◆ Work request: Write out the entries below exactly, from the first line to the one with "Toggle Feedback series", both ends included.

◆ Stored dataset items:

▬▬▬

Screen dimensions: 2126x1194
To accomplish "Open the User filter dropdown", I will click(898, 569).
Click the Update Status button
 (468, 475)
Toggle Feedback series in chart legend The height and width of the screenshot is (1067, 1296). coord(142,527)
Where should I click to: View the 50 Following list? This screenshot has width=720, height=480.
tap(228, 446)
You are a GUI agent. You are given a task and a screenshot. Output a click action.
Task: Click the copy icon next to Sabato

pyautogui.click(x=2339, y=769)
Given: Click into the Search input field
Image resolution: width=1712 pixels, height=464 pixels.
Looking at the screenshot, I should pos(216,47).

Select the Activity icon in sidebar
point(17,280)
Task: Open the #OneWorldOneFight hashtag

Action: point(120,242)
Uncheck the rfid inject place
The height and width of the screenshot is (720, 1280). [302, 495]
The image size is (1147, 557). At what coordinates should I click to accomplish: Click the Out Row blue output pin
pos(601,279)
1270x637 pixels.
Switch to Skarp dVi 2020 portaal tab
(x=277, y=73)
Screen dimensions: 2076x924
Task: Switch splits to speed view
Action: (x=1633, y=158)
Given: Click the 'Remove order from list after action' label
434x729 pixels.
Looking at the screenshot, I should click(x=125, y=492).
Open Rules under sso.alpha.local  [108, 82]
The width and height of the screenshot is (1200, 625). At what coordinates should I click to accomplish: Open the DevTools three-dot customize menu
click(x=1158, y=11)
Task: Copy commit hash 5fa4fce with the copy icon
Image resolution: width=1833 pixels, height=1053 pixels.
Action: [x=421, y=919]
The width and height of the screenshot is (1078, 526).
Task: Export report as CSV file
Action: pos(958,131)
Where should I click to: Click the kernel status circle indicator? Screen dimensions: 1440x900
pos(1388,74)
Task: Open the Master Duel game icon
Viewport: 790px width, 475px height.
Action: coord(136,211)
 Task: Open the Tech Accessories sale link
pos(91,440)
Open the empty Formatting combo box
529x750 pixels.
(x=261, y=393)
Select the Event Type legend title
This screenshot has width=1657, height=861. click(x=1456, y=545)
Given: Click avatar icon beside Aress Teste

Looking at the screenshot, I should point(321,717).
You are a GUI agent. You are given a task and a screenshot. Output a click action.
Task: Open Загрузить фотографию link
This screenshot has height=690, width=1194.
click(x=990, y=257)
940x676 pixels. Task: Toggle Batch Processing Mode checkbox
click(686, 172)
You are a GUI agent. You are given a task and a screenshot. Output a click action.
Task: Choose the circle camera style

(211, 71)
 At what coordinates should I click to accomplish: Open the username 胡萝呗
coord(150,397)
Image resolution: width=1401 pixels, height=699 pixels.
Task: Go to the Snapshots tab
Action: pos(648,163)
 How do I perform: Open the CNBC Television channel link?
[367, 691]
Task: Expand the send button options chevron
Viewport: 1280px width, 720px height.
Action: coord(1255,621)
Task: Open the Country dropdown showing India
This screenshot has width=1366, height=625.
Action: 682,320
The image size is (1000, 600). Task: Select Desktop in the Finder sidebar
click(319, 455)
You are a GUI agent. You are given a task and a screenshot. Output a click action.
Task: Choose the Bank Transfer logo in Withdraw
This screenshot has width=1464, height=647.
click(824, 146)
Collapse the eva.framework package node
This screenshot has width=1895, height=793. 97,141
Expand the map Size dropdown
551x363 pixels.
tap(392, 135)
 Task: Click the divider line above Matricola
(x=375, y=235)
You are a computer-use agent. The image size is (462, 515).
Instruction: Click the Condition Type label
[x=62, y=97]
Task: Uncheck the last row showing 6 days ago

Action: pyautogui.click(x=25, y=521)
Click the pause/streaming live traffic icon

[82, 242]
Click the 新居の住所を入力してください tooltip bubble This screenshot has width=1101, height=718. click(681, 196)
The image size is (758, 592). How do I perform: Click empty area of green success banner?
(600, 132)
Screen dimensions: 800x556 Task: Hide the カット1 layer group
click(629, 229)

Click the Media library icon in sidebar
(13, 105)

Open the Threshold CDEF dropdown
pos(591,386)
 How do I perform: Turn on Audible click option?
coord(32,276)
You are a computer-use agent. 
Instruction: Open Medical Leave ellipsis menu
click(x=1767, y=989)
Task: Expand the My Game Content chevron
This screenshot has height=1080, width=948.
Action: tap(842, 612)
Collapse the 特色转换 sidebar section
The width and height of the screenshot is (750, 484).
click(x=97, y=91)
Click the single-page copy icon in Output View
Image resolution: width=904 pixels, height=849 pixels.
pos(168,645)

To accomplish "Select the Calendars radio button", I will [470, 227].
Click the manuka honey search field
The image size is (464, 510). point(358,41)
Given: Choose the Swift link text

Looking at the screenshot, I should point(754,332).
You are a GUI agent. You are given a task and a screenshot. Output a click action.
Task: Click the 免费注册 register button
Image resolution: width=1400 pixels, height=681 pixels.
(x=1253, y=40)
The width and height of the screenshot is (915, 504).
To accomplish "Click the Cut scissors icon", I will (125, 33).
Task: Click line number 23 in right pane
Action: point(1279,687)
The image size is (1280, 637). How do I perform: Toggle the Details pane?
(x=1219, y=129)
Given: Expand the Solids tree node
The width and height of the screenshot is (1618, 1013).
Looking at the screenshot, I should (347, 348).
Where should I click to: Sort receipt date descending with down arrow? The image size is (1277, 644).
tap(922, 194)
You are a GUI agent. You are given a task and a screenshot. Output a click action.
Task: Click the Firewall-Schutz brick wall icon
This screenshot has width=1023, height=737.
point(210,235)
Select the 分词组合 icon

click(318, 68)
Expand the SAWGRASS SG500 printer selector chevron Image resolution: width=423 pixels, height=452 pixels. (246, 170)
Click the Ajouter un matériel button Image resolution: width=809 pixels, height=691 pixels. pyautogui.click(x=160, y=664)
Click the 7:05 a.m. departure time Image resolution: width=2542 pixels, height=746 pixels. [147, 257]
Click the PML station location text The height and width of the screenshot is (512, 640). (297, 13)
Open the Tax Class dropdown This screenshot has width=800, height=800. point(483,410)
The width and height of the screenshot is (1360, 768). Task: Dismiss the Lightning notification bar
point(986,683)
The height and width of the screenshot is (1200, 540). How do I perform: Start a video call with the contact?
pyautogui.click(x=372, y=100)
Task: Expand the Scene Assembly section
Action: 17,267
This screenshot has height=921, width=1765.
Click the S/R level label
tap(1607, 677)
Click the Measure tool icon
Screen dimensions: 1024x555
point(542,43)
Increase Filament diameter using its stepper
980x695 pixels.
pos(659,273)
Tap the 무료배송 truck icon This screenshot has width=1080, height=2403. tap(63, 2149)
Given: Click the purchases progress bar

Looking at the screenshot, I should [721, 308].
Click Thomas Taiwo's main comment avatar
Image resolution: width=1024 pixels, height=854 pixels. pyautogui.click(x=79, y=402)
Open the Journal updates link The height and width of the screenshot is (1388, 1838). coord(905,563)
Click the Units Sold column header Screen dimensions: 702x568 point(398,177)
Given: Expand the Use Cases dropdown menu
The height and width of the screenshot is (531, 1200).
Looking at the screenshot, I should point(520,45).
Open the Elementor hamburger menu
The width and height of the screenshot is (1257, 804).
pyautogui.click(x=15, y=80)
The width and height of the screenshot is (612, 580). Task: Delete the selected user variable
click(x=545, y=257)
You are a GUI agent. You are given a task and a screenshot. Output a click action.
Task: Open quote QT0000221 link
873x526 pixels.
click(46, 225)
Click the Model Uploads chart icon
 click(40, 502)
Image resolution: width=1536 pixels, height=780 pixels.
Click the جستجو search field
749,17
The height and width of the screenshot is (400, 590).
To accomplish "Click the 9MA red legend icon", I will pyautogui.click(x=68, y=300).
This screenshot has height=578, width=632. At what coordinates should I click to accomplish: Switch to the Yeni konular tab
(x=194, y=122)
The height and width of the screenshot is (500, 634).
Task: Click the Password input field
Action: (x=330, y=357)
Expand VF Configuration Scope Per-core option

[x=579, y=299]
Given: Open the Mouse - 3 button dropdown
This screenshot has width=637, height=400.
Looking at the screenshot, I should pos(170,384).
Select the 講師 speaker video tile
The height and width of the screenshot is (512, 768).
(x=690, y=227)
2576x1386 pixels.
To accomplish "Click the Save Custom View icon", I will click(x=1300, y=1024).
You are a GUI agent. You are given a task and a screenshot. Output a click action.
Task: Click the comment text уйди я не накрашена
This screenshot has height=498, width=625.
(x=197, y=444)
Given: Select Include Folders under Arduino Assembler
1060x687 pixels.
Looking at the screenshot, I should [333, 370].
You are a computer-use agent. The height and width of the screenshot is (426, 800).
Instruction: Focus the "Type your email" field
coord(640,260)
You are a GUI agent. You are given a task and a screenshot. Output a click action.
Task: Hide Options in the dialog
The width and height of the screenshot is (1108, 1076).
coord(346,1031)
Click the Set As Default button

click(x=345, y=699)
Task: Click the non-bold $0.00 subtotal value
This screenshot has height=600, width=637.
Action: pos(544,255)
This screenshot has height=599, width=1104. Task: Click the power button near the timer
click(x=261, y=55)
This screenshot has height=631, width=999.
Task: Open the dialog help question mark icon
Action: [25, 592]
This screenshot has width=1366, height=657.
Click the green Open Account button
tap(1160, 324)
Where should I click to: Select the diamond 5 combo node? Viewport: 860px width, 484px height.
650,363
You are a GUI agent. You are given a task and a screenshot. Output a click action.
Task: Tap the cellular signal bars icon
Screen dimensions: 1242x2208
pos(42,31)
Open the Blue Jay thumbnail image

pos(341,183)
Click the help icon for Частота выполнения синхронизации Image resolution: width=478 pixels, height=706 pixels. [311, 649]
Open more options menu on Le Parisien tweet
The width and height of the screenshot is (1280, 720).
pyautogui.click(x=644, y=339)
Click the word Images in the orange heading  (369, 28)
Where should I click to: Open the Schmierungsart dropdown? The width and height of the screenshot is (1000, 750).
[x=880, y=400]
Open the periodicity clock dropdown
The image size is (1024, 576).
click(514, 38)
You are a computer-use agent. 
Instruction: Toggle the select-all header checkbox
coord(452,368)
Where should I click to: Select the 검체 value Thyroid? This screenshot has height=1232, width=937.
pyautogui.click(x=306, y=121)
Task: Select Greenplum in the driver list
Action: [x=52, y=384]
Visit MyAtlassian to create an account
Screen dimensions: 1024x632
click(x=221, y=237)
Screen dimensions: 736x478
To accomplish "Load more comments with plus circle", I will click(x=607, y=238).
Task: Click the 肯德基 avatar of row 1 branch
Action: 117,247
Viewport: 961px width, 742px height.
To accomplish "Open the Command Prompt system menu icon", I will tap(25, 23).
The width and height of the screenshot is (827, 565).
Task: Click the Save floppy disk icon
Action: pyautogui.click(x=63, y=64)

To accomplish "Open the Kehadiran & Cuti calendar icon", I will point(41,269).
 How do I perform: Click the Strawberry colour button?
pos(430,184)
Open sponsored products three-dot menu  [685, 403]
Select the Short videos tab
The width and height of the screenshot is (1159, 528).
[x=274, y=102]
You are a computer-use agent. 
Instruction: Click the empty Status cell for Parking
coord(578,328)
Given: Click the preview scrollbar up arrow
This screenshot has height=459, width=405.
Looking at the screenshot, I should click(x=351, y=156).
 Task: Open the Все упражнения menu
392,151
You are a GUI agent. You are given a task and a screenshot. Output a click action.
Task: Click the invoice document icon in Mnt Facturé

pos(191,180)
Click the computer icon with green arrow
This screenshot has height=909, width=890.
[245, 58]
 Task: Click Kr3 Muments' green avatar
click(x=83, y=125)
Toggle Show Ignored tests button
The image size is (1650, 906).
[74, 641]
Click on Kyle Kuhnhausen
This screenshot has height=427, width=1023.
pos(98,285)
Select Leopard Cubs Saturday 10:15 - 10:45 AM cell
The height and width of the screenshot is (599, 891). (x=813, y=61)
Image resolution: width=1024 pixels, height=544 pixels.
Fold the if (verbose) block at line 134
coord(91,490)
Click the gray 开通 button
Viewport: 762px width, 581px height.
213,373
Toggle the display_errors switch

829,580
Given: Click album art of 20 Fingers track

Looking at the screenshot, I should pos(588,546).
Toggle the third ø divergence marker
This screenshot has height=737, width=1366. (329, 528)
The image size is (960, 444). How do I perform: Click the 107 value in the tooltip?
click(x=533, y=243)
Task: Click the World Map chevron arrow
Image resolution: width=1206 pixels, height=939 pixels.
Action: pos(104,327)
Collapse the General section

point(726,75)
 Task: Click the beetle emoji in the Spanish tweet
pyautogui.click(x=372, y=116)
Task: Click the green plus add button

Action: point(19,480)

▬▬▬

◆ Solution to this task:
Screen dimensions: 2126x1194
To accomplish "Open the User filter dropdown", I will click(898, 569).
Click the Update Status button
 (468, 475)
Toggle Feedback series in chart legend The height and width of the screenshot is (1067, 1296). coord(142,527)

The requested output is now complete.